Now what the heck does that mean? Is it a spiritual thing, or is it concrete?? One thing is for sure, I never did marry her (in either sense of it), and have suffered for it ever since. How prescient of him! Fast forward.



















Every Karateka gets a new white belt, and one of the first things you notice is not only are there few black belts, but the really senior students have them in tatters. Just threadbare from battle, sweat, and arduous training. At my Dojo with Sensei Vic Coffin, the former Special Forces guy, there was a guy named Mr. Dempsey. Every dojo always has somebody who not only has all the teaching, but from long ago, a fixture, but Dempsey-San was young, so he had been there from the start! His Gi or Karate Uniform was tattered and falling to pieces. His belt was worn to threads from all his tumbles and scrapes.

Today, kind readers, I am almost done with Reinfeld's 1001 Winning Sacrifices and Combinations. The binding is wrecked, and it is beyond taping. I have taped, and retaped. I yearn for completion, so that when I go to the beach, as I am want to do, studying tactics, always, I need not fear for half the loose pages blowing away, as happened to a few pages in the front, so that I must put an apple on top!

I met a man once, who was an aspiring chess master. He told me, in 2002 that I needed 'to sleep with that book;, and that, I have done, literally for more than two years--not in a mad rush, not like some classic novel you rush through, but like the book you never rush at, taking in every word like a gold button.

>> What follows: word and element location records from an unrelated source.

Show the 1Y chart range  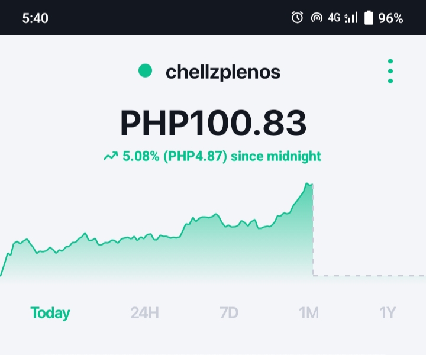click(x=388, y=313)
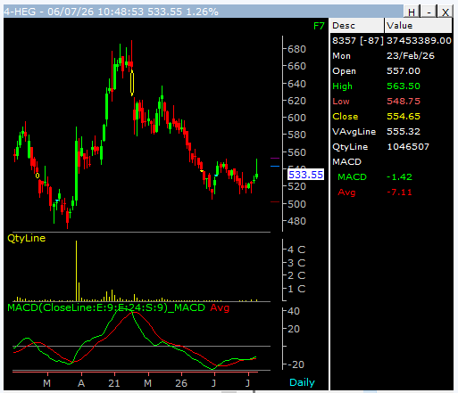Select the Close row in data panel

(x=391, y=116)
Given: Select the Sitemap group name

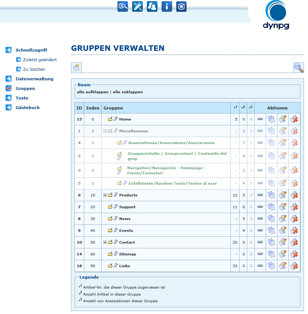Looking at the screenshot, I should click(x=127, y=254).
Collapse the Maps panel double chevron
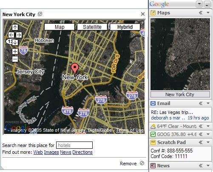The width and height of the screenshot is (213, 172). 201,13
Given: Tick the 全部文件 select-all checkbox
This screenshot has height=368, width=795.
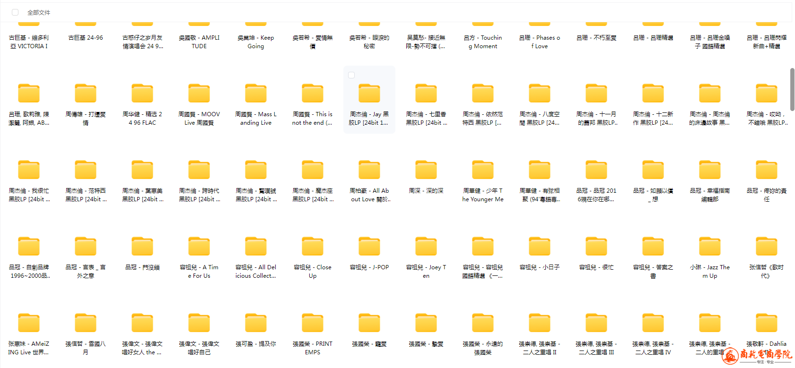Looking at the screenshot, I should (x=15, y=12).
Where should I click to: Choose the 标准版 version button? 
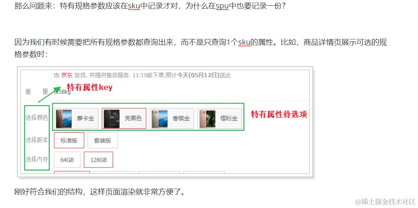point(69,140)
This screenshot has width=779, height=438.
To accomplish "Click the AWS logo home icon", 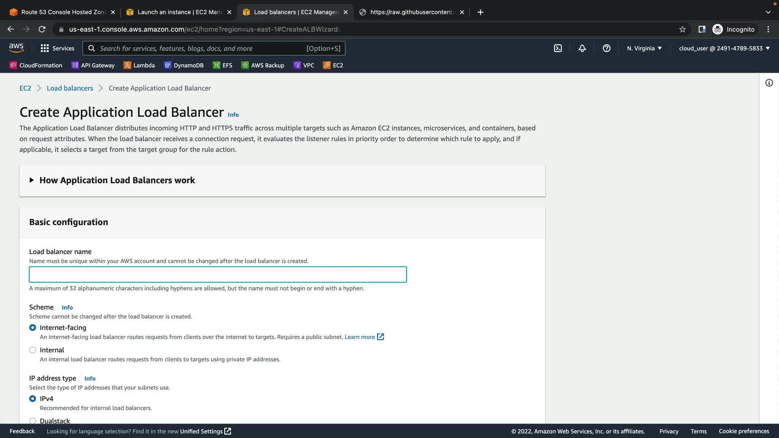I will [16, 48].
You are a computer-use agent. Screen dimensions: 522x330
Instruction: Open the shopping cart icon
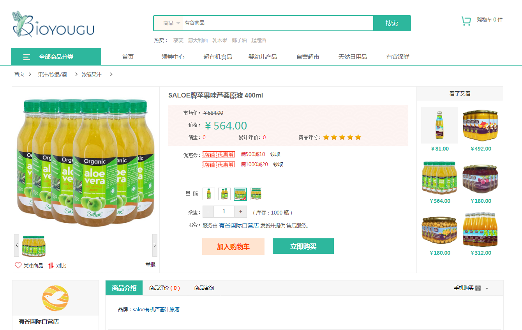(466, 21)
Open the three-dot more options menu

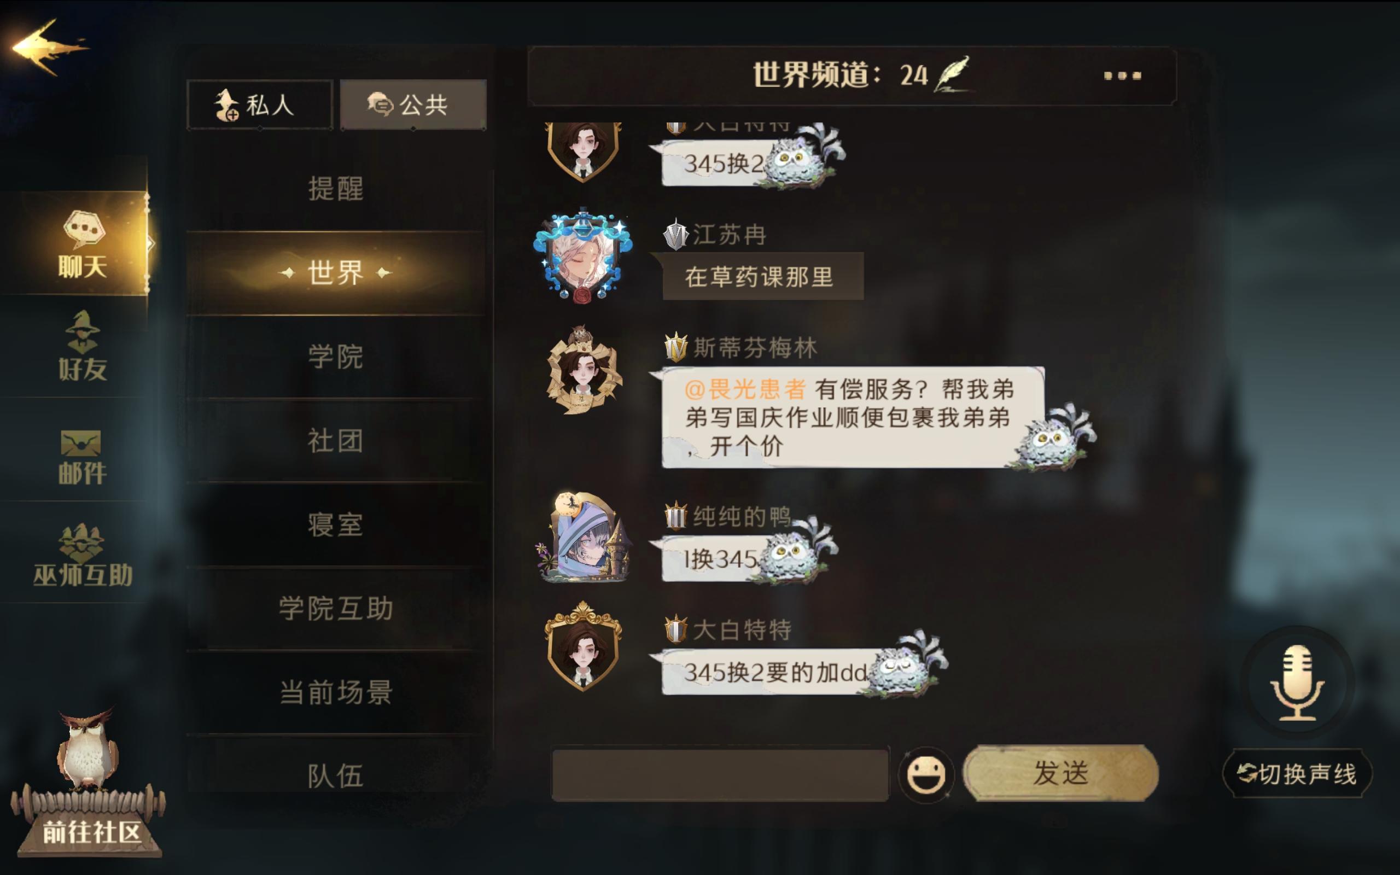tap(1122, 76)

I did this with Murasaki Shikibu's Tale of Genji in 1982 [1] and I did this with E.M. Cioran's Temptation to Exist in 1978 particularly. If he mentioned Tacitus or Montaigne, I would look it up, every single citation. Now you, have any of you taken a chess book and so used it, that you would destroy it, pulverize it? I cannot recommend it enough, as GM Seirawan calls it, 'burning it into the circuitry of your brain'.



warmest, dk

[1] Reputed to be among the world oldest novels. It might be suggested that it almost makes either Tolstoy's War and Peace or Prousts Remembrance of Things Past but short vignettes or of limited complexity, in comparison. I would read only a paragraph and then sometimes have to stop, so beautiful was its artistry of thought or touching the emotion. And--yes--it was writen by a woman.

4 Comments:

Anonymous Anonymous said...

Words, it takes nanoseconds to read but years to grasp their true meaning.

Never have read a chessbook that way. Heck, i even think the dust on some of them knows more about chess then i do. :-)

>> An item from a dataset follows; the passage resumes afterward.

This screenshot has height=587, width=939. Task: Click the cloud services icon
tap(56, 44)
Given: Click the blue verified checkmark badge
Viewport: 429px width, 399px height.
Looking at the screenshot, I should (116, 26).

Tue Sep 16, 10:04:00 PM PDT  
Blogger Hiddenleaf said...

(Almost) congratulations! ;-)

Thu Sep 18, 07:27:00 AM PDT  
Blogger Our Sword said...

I am really digging your new and more frequent posts! Ahh there's nothing like connecting with a great book in a way that leaves an impression on the rest of your life!

Fri Sep 19, 10:33:00 PM PDT  
Anonymous Anonymous said...

dk - a good thought beautifully expressed.